### TEXTO DE ORIGEN
Promover una tarifación responsable de la energía, Por Christine Lagarde, Directora Gerente del Fondo Monetario Internacional

31 de julio de 2014

Por Christine Lagarde
Directora Gerente del Fondo Monetario Internacional
Centro para el Desarrollo Mundial, 31 de julio de 2014

Texto preparado para la intervención

¡Buenos días!

Es un placer regresar al Centro para el Desarrollo Mundial; desearía manifestarles mi agradecimiento especialmente a Nancy Birdsall y a Lawrence MacDonald por la cálida bienvenida.

Todos sabemos que este Centro aúna una imponente riqueza intelectual con un profundo interés en los más pobres del mundo. Es un indispensable agente del desarrollo económico. Muchas gracias, Nancy, Lawrence y todos sus colegas, por todo lo que hacen.

Como quizá recuerden algunos, la última vez que estuve aquí fue hace dos años, en vísperas de la conferencia Rio+20 sobre desarrollo sostenible. En ese momento, hablé de la senda hacia un futuro sostenible, que nos exigiría superar una crisis triple: una crisis económica, una crisis social y una crisis ambiental.

Hoy quiero centrarme en la tercera de esas dimensiones: la crisis ambiental, que se perfila como una de las peores crisis que enfrentan nuestra generación y nuestro siglo. Es también la vara con que nos medirán las generaciones futuras.

### REGISTROS PROPORCIONADOS
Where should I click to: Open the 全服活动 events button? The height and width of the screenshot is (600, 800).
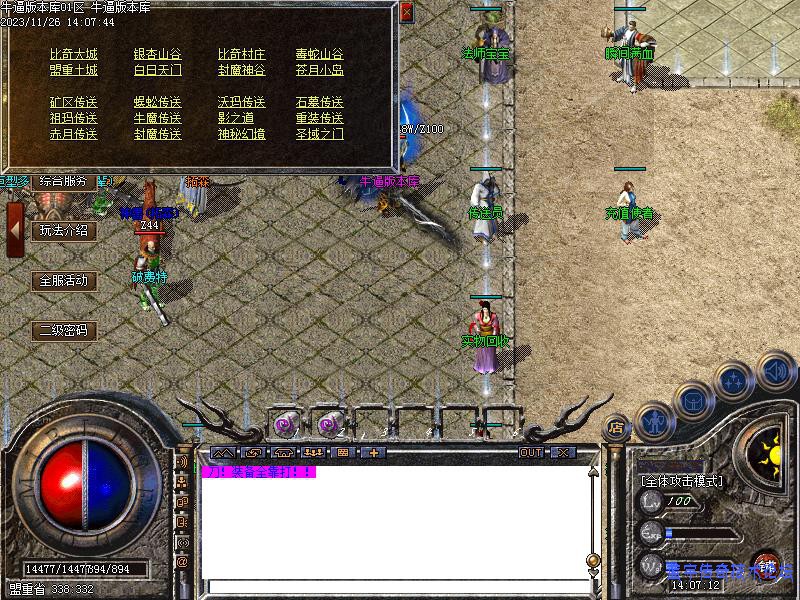[63, 281]
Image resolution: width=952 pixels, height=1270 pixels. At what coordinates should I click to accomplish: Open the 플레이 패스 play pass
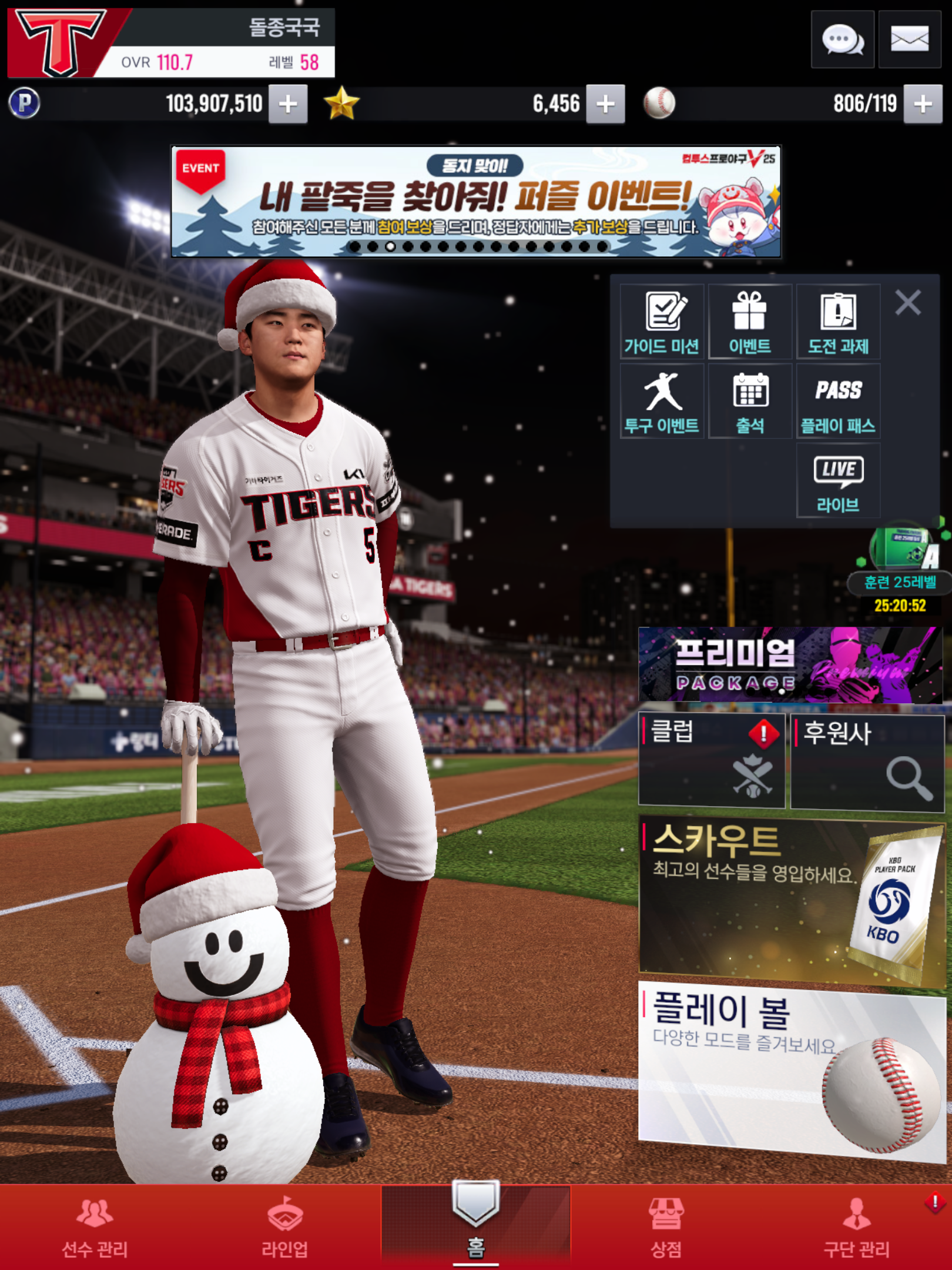click(838, 402)
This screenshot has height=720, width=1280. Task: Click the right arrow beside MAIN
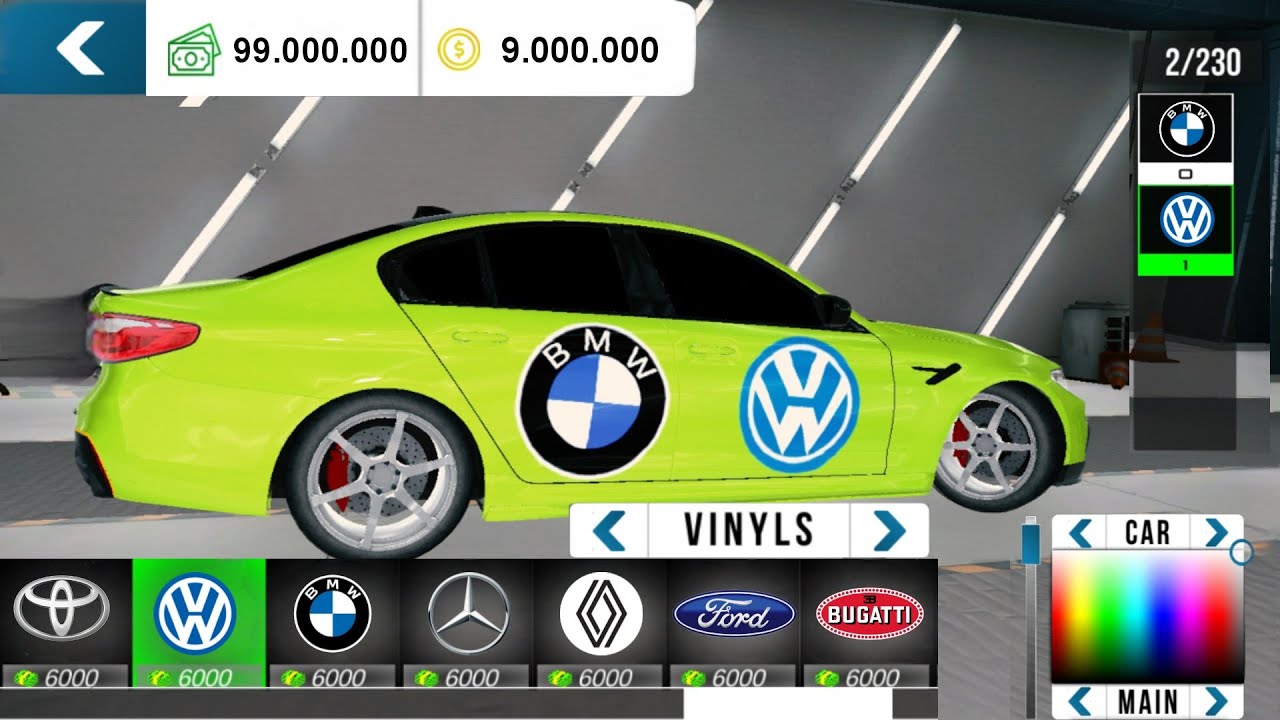tap(1215, 699)
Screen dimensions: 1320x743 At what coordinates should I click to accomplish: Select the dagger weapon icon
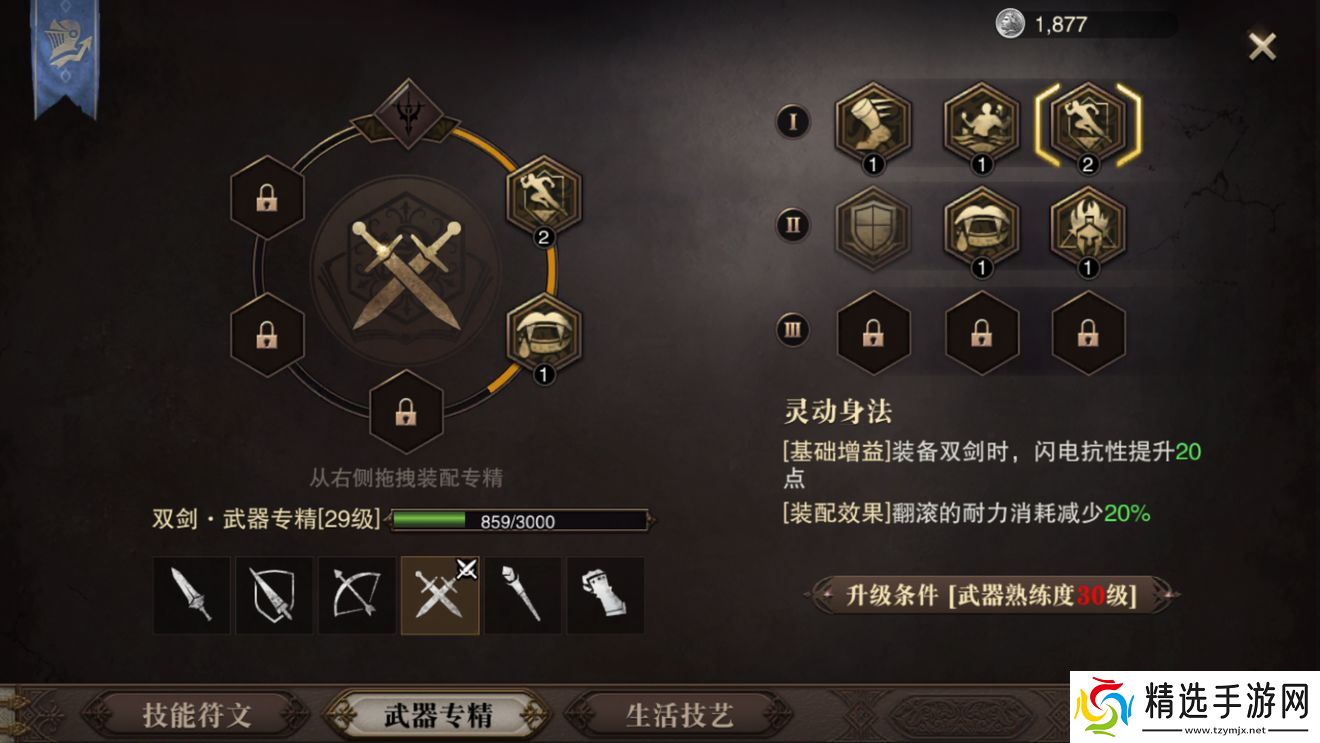coord(193,595)
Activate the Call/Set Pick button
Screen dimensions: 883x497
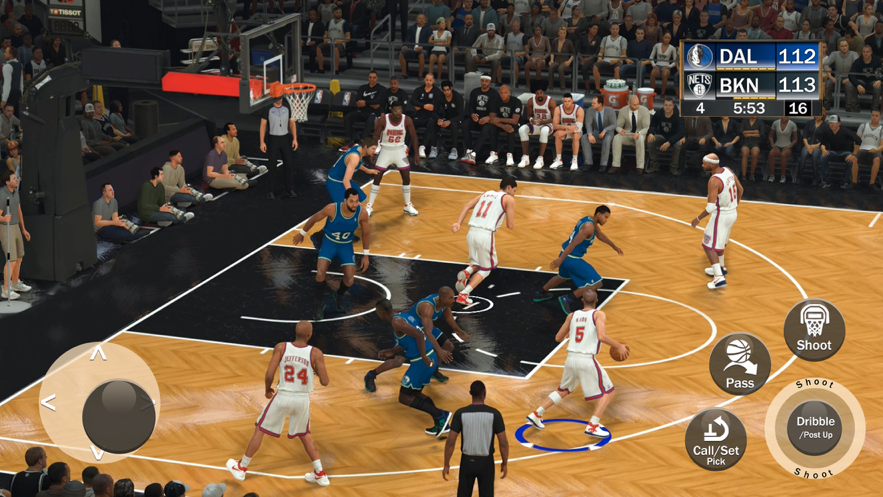coord(716,440)
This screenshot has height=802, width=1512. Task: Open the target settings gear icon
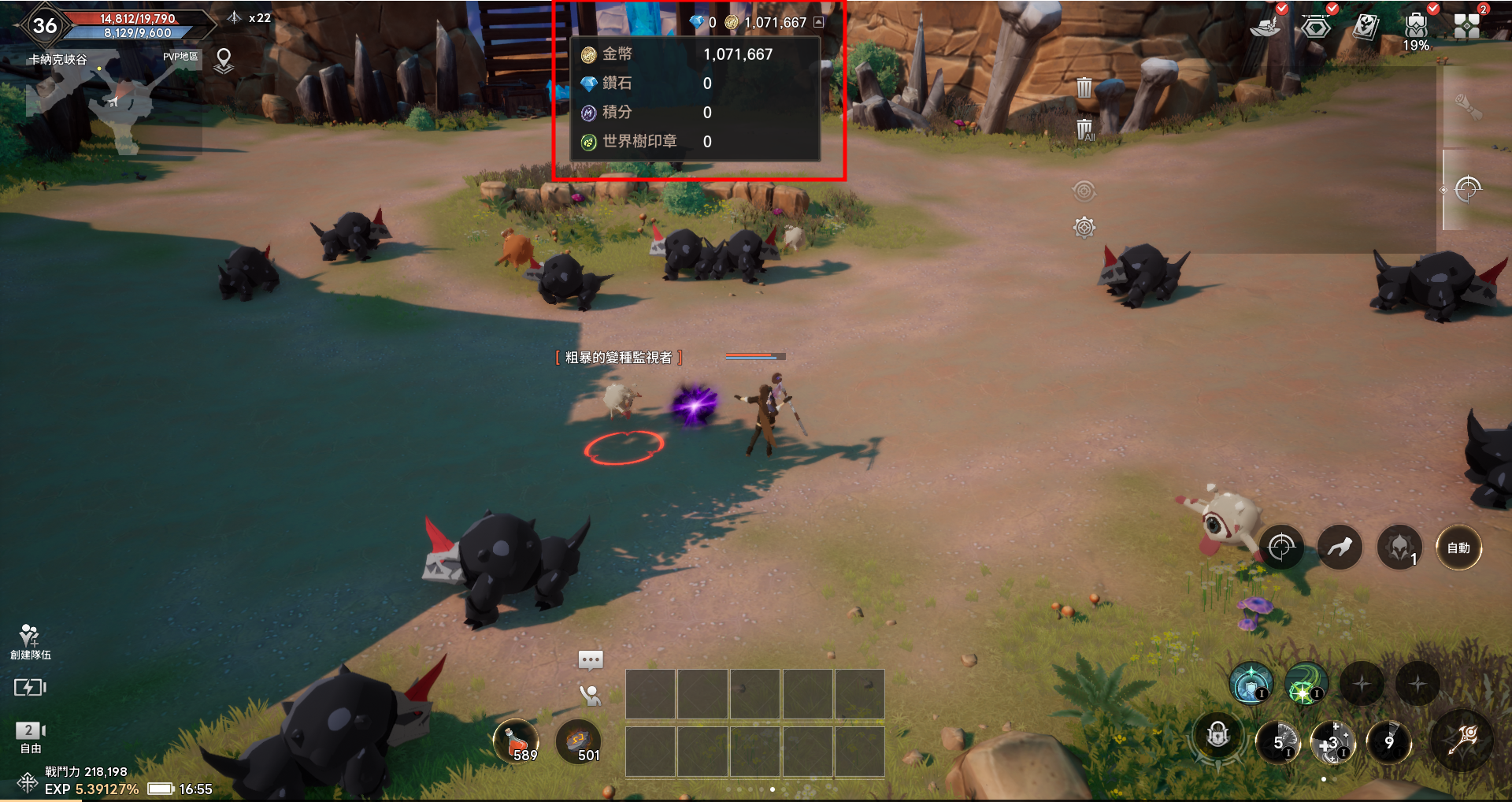tap(1084, 228)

### CONJUNTO DE TAREAS
**A.** Extrae del discurso el fragmento que empieza con "Texto preparado para" y sigue hasta "lo que hacen.".
**B.** Escribe lo que sigue en el discurso sobre la tarifación responsable de la energía, a partir de su última oración.
Los registros no hacen falta para resolver nada de lo que se pide.

### RESULTADOS POR TAREA
**A.**
Texto preparado para la intervención

¡Buenos días!

Es un placer regresar al Centro para el Desarrollo Mundial; desearía manifestarles mi agradecimiento especialmente a Nancy Birdsall y a Lawrence MacDonald por la cálida bienvenida.

Todos sabemos que este Centro aúna una imponente riqueza intelectual con un profundo interés en los más pobres del mundo. Es un indispensable agente del desarrollo económico. Muchas gracias, Nancy, Lawrence y todos sus colegas, por todo lo que hacen.

**B.**
Si nos quedamos cruzados de brazos, tendremos por delante un futuro sin duda sombrío. Nuestro destino se derretirá con los hielos, se evaporará como el agua bajo un sol inmisericorde y será tan inalcanzable como la arena en una tormenta en el desierto. Y los más pobres y más vulnerables del planeta serán las primeras víctimas.

Obviamente, esa alternativa sencillamente no se plantea. Evitar que estos graves peligros para el medio ambiente se hagan realidad es una tarea impostergable, que indudablemente exige que comunidad internacional aúne esfuerzos. Pero al mismo tiempo hay mucho que los países pueden y deben hacer por su cuenta, y de eso quiero hablarles hoy.

¿Qué papel le toca al FMI en todo esto? Hace dos años, me comprometí a que el FMI trabajaría intensamente para ofrecer pautas prácticas —una especie de “caja de herramientas”— que ayuden a nuestros miembros a establecer una tarifación responsable de la energía.

Hoy, ese compromiso se hace realidad, en forma de un libro nuevo: Getting Energy Prices Right: From Principle to Practice [“Dar con los precios justos de la energía: De la teoría a la práctica”]. Se trata, en efecto, de la caja de herramientas prometida.

En ese contexto, esta mañana querría hablar de tres cosas:

  • Primero, por qué le importan tanto al FMI los temas ambientales, sobre todo los relacionados con la producción y el uso de la energía.

  • Segundo, a qué nos referimos al hablar de una tarifación “responsable” de la energía.

  • Y tercero, cómo pasar de la teoría a la práctica.

Los temas ambientales y el FMI

Antes que nada, ¿por qué le importa el medio ambiente al FMI? La razón es sencilla: el deterioro ambiental acarrea un deterioro económico. El daño ambiental tiene implicaciones macroeconómicas e implicaciones para la formulación y el impacto de la política fiscal.

De modo que si el daño ambiental es crítico para la macroeconomía, debe ser crítico para nuestra misión.

Ahora sabemos que los combustibles fósiles son una espada económica de doble filo. Sin duda alguna, la mejora sin precedentes que han experimentado los niveles de vida internacionales durante el último siglo no habría sido posible sin la energía producida por estos combustibles.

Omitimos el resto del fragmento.